ここでは特徴的な症例について、一部をご紹介いたします。
※手術の写真を掲載しておりますので、苦手な方はご注意ください。
小滝橋動物病院グループ全体の外科症例件数については、>こちらをご参照ください。
●猫のウイルス性鼻気管炎
多くの猫が生活する場所(ペットショップやブリーダーなど)からおむかえした猫さんに感染リスクが高く、くしゃみ・鼻水・食欲低下などの症状を起こすため、一般的には「猫風邪」として広く知られています。時には目ヤニや角膜潰瘍、結膜炎など眼への症状や皮膚炎を表すこともあります。
この疾患自体は、猫ヘルペスウイルスⅠ型によってひきおこされますが、猫の上部気道感染とよばれるものには他のウイルスや細菌などが複合的に関わっていることがあります。このウイルスは一度感染すると、症状のないときでも体に潜伏しており、ストレスなどで免疫力が低下したときに再活性することが多く、そのため幼い猫や高齢の猫、抵抗力の弱った病気を抱える猫において症状を出すことになります。
●猫ウイルス性鼻気管炎をおこした症例
この症例は、ペットショップからおむかえしてから毎日ずっとくしゃみをしていました。お家には他にも多くの猫さんがいて、中には同様の症状を持っている子もいました。涙・眼ヤニ・鼻水が見られ、都度免疫を活性化する注射や目薬で良化と再発をくりかえしていましたが、1歳をすぎたころに一気に結膜炎が悪化しました。角膜に傷もついていたため、痛みにより右眼をつぶってしまっていました。

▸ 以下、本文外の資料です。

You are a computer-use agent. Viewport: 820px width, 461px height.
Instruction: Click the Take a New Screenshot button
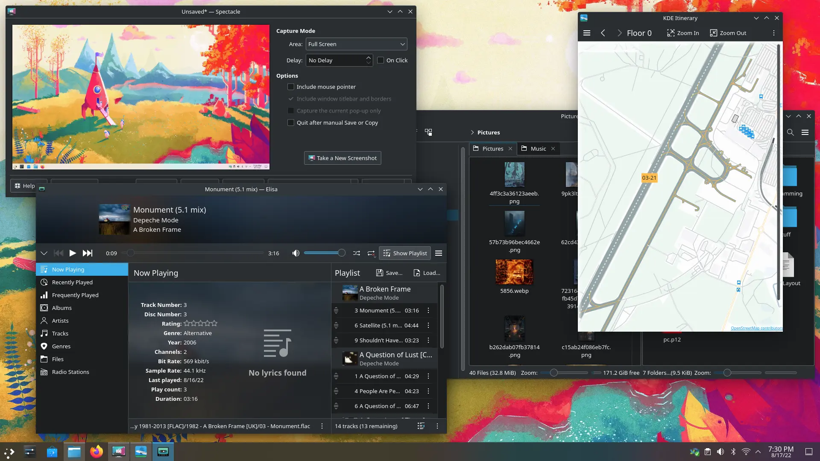(x=343, y=158)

その後も右眼と左眼の症状を繰り返し、症状がひどい時には口角にも皮膚炎が見られました。
結膜炎のためまぶたの縁が赤く、痛みのため右眼をつぶっている
左眼の結膜炎、眼瞼炎の悪化
左側の口角炎。出血がみられます。
その後、ウイルスのPCR検査(遺伝子検査)を実施し、ヘルペスウイルス陽性であったため、抗ウイルス薬を開始しました。反応はとてもよく、1ヶ月後にはだいぶ良化しました。